Der Bedarf an psychologischer Betreuung dürfte in nächster Zeit dramatisch zunehmen

Die ohnehin überlasteten Gesundheitszentren sind durch die Ereignisse an der Grenze weiteren Belastungen ausgesetzt. Mehr als tausend Palästinenser haben laut Schmale in den vergangenen Wochen die 22 von der UN-Organisation betriebenen Gesundheitszentren aufgesucht; der Bedarf an psychologischer Betreuung und orthopädischen Behandlungen werde in nächster Zeit dramatisch zunehmen. Auch an den Schulen herrscht verstärkter Bedarf an psychologischer Betreuung. Denn drei der 62 getöteten Palästinenser, die am Montag vor einer Woche von israelischen Soldaten erschossen worden sind, gingen in eine UNRWA-Schule. Insgesamt sind bei den seit acht Wochen andauernden Protesten sieben Schüler getötet und mehr als hundert verletzt worden.

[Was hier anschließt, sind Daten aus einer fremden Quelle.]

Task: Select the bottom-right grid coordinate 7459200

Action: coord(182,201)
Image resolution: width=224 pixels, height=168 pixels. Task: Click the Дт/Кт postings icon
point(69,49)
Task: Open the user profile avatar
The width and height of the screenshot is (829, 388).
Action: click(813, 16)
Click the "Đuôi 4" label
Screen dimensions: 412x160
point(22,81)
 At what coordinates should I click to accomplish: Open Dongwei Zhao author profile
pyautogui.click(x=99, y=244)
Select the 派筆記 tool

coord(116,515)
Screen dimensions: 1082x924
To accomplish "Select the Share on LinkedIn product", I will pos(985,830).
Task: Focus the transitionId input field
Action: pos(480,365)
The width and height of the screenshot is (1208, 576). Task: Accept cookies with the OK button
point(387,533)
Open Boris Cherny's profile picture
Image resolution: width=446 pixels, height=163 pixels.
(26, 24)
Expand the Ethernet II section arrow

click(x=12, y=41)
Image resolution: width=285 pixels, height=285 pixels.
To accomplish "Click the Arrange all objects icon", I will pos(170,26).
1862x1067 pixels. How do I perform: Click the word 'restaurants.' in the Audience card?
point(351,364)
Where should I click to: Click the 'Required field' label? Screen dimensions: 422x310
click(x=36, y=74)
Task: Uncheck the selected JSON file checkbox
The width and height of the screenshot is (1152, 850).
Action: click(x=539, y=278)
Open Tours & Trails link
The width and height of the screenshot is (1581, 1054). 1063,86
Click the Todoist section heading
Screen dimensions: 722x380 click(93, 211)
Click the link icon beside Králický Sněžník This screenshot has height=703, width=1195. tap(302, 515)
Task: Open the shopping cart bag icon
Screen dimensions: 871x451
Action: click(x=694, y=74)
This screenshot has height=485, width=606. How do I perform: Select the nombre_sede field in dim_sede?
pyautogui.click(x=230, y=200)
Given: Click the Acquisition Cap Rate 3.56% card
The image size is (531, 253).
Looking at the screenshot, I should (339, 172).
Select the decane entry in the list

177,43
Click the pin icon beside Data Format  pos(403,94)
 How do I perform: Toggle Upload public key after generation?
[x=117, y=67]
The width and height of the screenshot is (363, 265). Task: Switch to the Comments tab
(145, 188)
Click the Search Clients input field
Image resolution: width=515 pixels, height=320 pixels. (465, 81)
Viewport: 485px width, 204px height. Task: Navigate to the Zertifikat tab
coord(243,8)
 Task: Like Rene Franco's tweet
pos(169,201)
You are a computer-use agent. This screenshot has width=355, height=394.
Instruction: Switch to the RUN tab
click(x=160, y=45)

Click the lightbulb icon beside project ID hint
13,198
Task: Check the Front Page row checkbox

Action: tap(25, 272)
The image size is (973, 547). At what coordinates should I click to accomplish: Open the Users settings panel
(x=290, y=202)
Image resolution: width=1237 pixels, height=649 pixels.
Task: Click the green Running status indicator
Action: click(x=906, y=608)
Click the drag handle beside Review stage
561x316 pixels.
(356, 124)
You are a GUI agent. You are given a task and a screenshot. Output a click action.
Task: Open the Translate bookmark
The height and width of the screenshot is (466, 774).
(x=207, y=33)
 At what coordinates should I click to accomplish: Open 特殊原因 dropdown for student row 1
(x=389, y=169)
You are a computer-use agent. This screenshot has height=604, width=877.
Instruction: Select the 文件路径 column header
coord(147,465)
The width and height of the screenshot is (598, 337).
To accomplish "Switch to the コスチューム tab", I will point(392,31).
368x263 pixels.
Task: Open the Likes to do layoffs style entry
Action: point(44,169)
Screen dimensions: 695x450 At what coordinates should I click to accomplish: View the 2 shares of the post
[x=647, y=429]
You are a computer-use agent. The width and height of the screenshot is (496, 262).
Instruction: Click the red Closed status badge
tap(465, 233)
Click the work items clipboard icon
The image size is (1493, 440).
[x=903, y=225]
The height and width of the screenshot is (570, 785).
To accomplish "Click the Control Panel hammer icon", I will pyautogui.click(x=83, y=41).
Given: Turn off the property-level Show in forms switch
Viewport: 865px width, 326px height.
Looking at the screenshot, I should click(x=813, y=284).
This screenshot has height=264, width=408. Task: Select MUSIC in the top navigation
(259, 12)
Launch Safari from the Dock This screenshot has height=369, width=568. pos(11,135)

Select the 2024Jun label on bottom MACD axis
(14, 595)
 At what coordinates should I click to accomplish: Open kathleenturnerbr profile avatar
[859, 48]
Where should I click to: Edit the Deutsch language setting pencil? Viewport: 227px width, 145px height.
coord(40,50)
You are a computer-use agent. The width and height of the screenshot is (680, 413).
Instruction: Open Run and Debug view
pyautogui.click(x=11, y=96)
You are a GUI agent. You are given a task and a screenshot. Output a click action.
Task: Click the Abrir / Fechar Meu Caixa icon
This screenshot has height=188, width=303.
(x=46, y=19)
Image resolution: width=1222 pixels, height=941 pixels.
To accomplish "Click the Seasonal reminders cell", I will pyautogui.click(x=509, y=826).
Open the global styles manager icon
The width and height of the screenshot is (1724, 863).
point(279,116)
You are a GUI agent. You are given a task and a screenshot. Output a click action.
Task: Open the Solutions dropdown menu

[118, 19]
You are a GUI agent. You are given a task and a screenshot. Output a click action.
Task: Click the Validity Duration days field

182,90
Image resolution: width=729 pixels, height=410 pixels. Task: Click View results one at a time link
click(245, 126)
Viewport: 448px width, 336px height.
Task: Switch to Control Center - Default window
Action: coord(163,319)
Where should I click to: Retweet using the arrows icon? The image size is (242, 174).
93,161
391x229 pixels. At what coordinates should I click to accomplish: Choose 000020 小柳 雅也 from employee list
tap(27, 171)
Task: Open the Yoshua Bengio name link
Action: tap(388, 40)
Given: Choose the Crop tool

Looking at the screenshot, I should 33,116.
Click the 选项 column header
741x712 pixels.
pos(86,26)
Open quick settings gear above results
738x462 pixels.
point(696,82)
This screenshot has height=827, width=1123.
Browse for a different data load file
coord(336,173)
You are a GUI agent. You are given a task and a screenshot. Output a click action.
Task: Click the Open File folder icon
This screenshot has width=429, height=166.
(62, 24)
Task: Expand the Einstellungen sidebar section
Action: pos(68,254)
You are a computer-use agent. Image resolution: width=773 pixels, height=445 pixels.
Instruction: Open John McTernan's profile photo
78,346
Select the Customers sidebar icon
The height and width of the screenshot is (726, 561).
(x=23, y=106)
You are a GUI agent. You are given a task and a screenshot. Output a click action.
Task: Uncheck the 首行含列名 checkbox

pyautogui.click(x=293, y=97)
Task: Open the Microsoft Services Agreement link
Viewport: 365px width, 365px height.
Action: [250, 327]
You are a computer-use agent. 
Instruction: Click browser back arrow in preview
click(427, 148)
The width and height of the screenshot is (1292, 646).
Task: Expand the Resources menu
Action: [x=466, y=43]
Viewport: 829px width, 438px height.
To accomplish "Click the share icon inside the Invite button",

Zwar sind nach Angaben der radikalislamischen Hamas, die im Gazastreifen seit zehn Jahren regiert, rund die Hälfte der bisher 117 Getöteten ihre Mitglieder. Aber vor allem zu Beginn der Proteste haben viele Bürger ohne politischen Bezug daran teilgenommen, um ihrer Wut über die derzeitige Lage im Gazastreifen Ausdruck zu verleihen. "Meine Sorge bleibt, dass das Potenzial für Gewalt in Form von sozialen Unruhen oder Krieg steigen wird, wenn sich nicht bald etwas im tagtäglichen Leben der Menschen positiv verändert und wenn UNRWA-Dienstleistungen tatsächlich einbrechen würden", sagt Schmale.

Von insgesamt 251 Millionen Dollar an geplanten bilateralen Hilfen für die Palästinenser wurden in diesem Jahr laut US-Regierung erst 50,5 Millionen Dollar ausgezahlt. Trump will damit die Palästinenser zu Verhandlungen zwingen, die sie wegen der Anerkennung Jerusalems als Hauptstadt Israels nicht mehr fortsetzen wollen. Dem Vernehmen nach soll der mehrfach angekündigte US-Friedensplan im Juni vorgelegt werden.

Unterdessen gehen die Auseinandersetzungen im und um den Gazastreifen weiter. Die israelische Armee hat in der Nacht zum Mittwoch laut eigenen Angaben eine unterirdische Anlage der Hamas und Boote im Hafen von Gaza angegriffen, nachdem Palästinenser kurzzeitig nach Israel eingedrungen waren und einen verwaisten Militärposten für Scharfschützen angezündet hatten. Verletzt wurde demnach niemand.